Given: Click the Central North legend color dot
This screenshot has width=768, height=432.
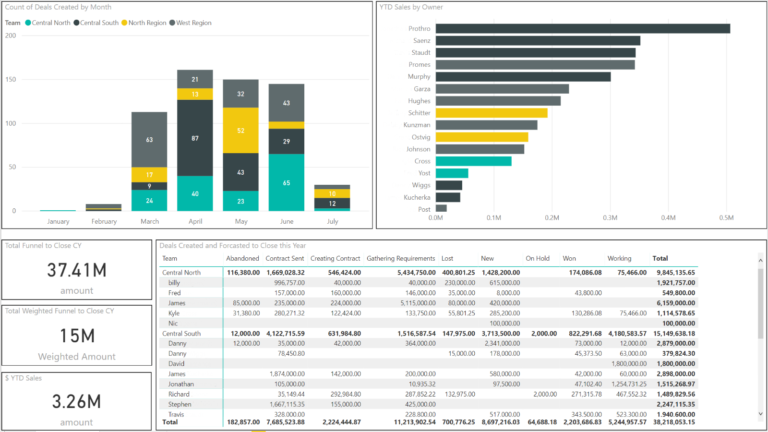Looking at the screenshot, I should [27, 21].
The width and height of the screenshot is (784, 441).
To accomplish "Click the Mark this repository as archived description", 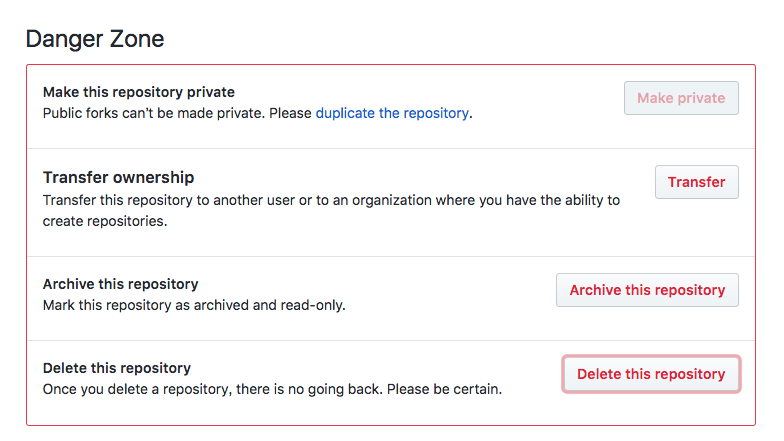I will [194, 305].
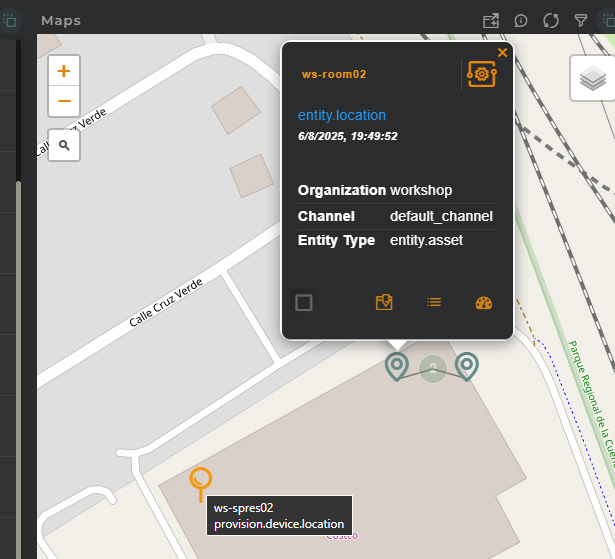The height and width of the screenshot is (559, 615).
Task: Open the map layers selector
Action: click(x=591, y=78)
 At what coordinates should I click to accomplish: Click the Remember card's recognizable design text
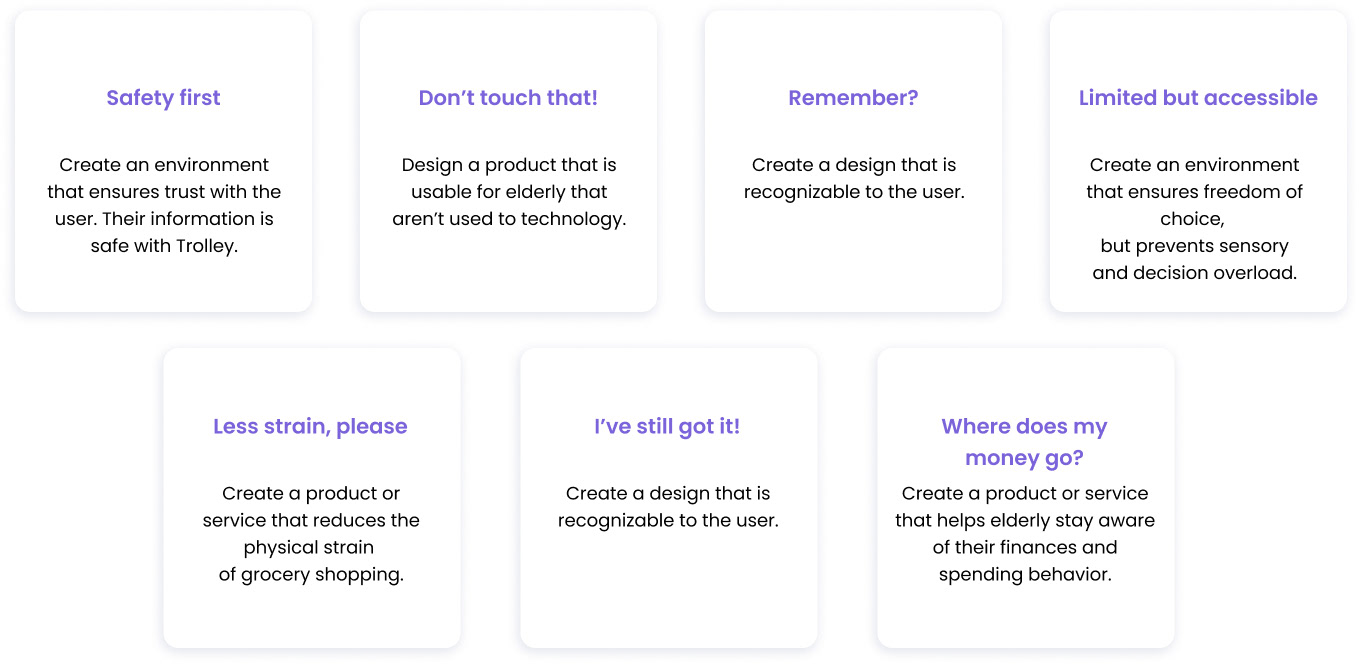pos(854,178)
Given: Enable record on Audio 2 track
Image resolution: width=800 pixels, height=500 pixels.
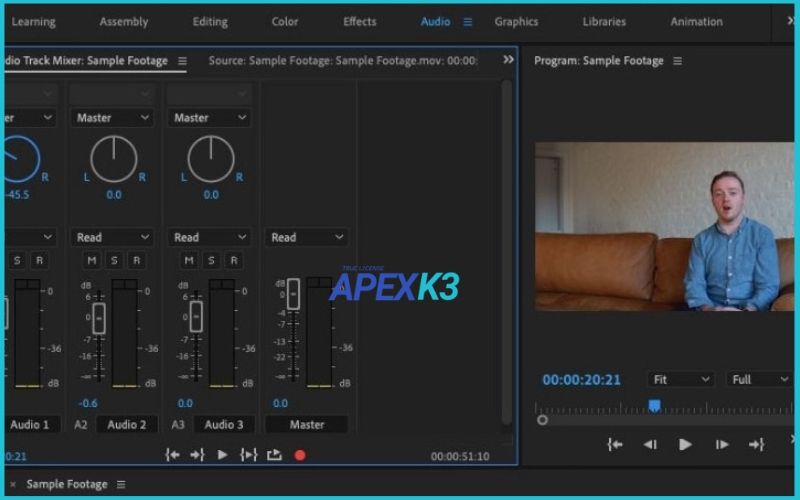Looking at the screenshot, I should point(136,261).
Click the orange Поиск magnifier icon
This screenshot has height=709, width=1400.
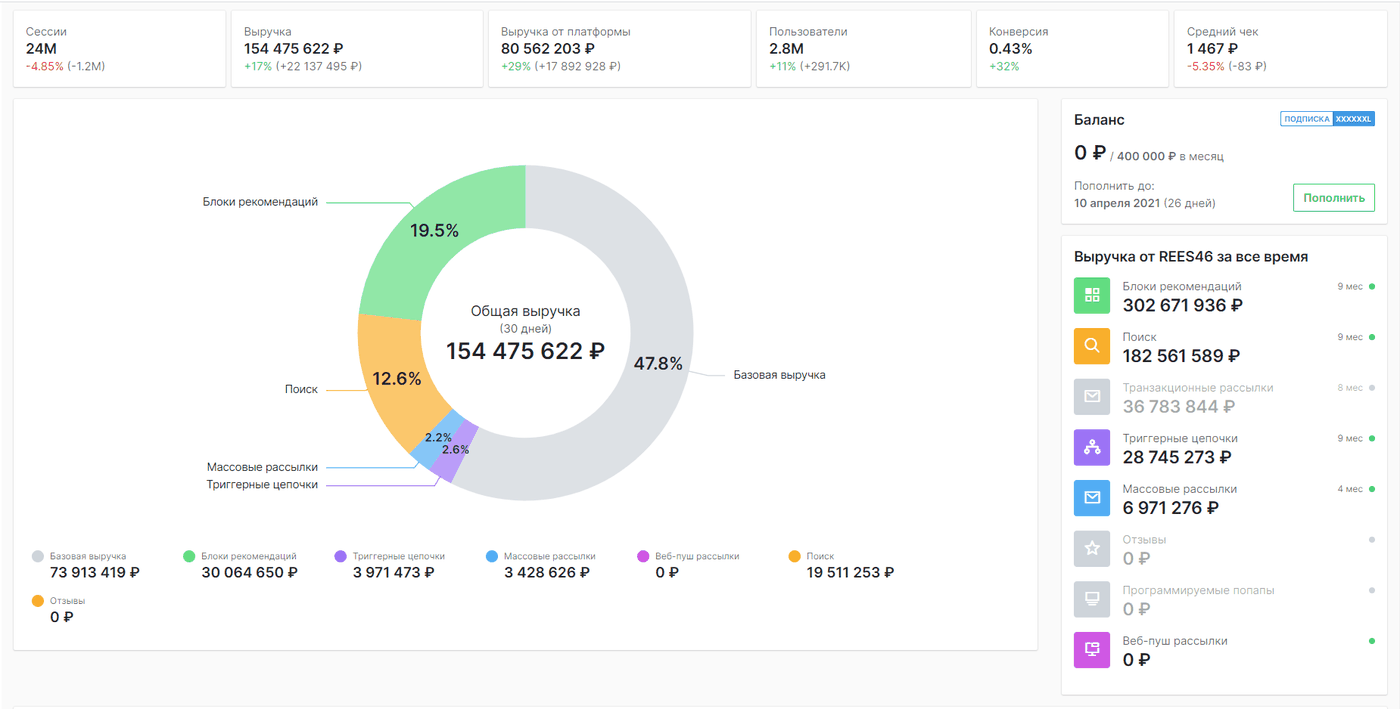[x=1092, y=346]
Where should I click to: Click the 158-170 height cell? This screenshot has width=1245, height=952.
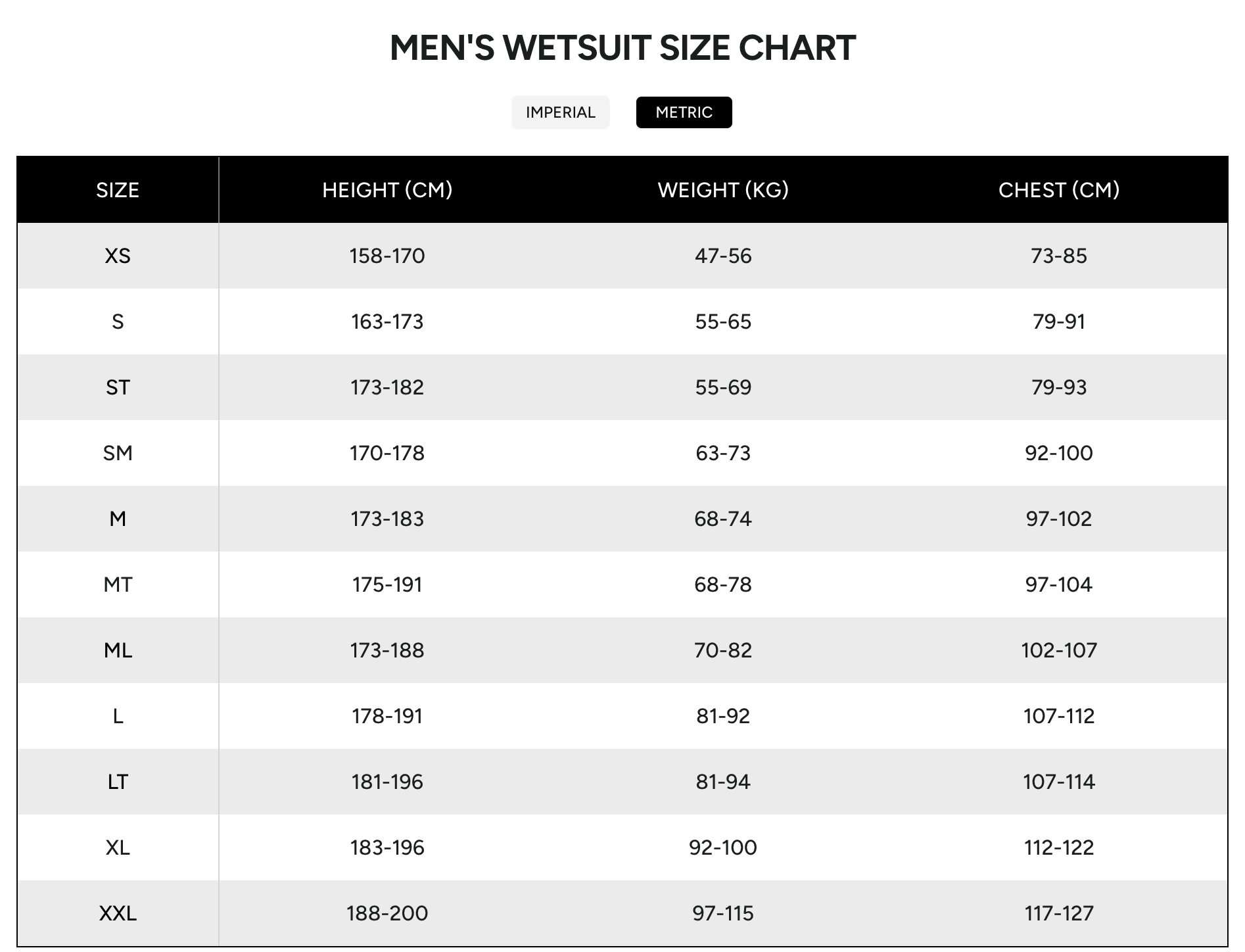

_Task requirements:_ Rewrite the listing from the line with "Click the orange Поиск magnifier icon" through the end of the listing, substituting "search button" for "magnifier icon" and leaving everything else unchanged. Leave the pictures out of your answer.

_Written solution:_
Click the orange Поиск search button
This screenshot has height=709, width=1400.
[x=1092, y=346]
Where should I click to: Click the 158-170 height cell? This screenshot has width=1245, height=952.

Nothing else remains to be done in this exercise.